**REQUIRED TASKS:**
• a. Print the lease excerpt from "14.7 JUDGMENTS. A" up to and including "such appeal.".
• b. In the lease excerpt, what aggregate amount must final judgments against the Guarantor exceed to fall under the judgments provision?

**SELECTED EXCERPT:**
(begin)
14.7 JUDGMENTS. A final judgment or judgments shall be rendered by a
court or courts for the payment of money in excess of $100,000,000 in the
aggregate against the Guarantor and the same is not discharged (or provision is
not made for such discharge to the satisfaction of the Lessor and the Required
Noteholders), or a stay of execution thereof shall not be procured, within 30
days from the date of entry thereof and the Guarantor shall not, within said
period of 30 days, or such longer period during which execution of the same is
stayed, appeal therefrom and cause the execution thereof to be stayed during
such appeal.
SECTION 15. REMEDIES.
15.1 PAYMENT OF TERMINATION VALUE; ASSUMPTION OPTION.
If a Lease Event of Default shall have occurred and be
continuing, the Lessor shall have the right, at its own election, to demand that
the Lessee pay to the Lessor, as and for final liquidated damages, but exclusive
of the indemnities payable under SECTION 6 of the Participation Agreement and
other amounts payable by Lessee under SECTION 20 of the Participation Agreement,
and in lieu of all damages beyond the date of such demand, the sum of (a) all
amounts owing in respect of Rent theretofore accruing under this Lease, subject
in all respects to SECTION 15.4 PLUS (b) the Termination Value; PROVIDED,
HOWEVER, that the Lessee may, at its election, assume all of the Lessor's
obligations under the Tranche A Notes and repay the Tranche B Notes and the
Certificates pursuant to SECTION 15.5 in lieu of paying Termination Value
pursuant to CLAUSE (b). Upon payment by the Lessee of the amounts specified
pursuant to the first sentence of this SECTION 15.1 (and the fulfillment of the
requirements of SECTION 15.5 if
16
the Lessee chooses the Assumption Option), the Lessor shall transfer to the
Lessee all the Lessor's right, title and interest in and to the Leased
Equipment (without representations or warranties, except that the Leased
Equipment is free and clear of Lessor Liens) and shall execute and deliver to
the Lessee such documents as may be reasonably required to release the Leased
Equipment from the terms and scope of this Lease in such form as may be
reasonably requested by the Lessee.
(end)
Excerpt from a dataset:
(begin)
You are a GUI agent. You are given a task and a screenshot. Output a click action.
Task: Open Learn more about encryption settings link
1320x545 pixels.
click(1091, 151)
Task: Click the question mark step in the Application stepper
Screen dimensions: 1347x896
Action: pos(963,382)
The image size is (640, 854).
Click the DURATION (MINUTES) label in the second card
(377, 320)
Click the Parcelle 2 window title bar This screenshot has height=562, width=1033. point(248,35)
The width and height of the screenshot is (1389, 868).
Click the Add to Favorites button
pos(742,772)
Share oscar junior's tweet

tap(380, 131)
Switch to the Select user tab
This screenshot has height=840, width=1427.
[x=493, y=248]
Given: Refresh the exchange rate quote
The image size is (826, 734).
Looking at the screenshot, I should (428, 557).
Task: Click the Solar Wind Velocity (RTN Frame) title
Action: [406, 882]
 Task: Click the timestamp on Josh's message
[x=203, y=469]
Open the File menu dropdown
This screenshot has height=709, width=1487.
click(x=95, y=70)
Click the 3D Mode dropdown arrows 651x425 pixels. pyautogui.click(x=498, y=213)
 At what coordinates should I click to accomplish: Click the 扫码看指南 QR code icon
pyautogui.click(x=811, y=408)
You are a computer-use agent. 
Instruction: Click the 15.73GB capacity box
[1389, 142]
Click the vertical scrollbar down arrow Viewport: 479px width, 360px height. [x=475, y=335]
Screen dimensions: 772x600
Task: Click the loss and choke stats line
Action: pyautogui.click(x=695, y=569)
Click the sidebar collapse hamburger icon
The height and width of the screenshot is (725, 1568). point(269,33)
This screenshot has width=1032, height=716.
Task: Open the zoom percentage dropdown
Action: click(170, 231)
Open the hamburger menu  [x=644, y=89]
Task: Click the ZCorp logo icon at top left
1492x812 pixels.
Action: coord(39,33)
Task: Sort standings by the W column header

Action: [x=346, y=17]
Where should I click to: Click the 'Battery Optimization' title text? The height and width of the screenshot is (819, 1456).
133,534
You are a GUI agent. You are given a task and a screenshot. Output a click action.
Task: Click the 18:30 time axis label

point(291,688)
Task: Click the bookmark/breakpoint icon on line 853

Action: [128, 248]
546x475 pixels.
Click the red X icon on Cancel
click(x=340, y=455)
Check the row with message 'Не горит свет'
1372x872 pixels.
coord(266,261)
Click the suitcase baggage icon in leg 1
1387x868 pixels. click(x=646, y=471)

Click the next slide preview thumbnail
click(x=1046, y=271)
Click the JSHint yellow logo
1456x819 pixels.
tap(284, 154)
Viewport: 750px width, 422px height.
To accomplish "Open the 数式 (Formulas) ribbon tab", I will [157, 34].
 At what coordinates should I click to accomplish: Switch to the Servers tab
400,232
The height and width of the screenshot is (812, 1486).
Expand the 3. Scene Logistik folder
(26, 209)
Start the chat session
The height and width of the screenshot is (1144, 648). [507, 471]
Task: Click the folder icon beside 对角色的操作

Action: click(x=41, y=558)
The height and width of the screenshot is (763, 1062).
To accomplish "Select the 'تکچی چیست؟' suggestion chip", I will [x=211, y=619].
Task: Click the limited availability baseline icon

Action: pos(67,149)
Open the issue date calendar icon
(end)
**SOLUTIONS FOR EACH TASK:**
• a.
14.7 JUDGMENTS. A final judgment or judgments shall be rendered by a
court or courts for the payment of money in excess of $100,000,000 in the
aggregate against the Guarantor and the same is not discharged (or provision is
not made for such discharge to the satisfaction of the Lessor and the Required
Noteholders), or a stay of execution thereof shall not be procured, within 30
days from the date of entry thereof and the Guarantor shall not, within said
period of 30 days, or such longer period during which execution of the same is
stayed, appeal therefrom and cause the execution thereof to be stayed during
such appeal.

• b. $100,000,000